> Problem details:
The expected response is a copy of every line in the entries below that includes the word "link".

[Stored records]
▼
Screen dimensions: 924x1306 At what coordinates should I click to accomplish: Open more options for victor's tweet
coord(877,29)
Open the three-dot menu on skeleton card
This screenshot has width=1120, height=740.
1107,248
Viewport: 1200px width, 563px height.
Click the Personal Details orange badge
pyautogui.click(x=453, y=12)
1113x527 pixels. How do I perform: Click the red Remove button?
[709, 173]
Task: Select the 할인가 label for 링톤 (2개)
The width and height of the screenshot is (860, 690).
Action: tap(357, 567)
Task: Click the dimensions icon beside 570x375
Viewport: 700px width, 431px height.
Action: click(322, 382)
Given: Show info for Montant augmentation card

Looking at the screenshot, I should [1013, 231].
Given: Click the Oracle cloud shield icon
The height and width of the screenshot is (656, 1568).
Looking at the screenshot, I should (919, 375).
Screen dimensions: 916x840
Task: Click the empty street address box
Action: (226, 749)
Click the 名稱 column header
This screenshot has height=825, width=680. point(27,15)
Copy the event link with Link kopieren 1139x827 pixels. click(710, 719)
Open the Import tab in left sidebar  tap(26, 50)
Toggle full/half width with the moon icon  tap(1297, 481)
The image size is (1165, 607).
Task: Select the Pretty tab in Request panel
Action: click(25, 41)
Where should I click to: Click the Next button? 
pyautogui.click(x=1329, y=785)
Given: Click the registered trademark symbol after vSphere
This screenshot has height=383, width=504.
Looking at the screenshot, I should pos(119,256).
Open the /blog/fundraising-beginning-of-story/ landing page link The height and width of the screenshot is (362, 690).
▲
> Answer box:
Copy the event link with Link kopieren 1139x827 pixels. click(710, 719)
Open the /blog/fundraising-beginning-of-story/ landing page link The height and width of the screenshot is (362, 690).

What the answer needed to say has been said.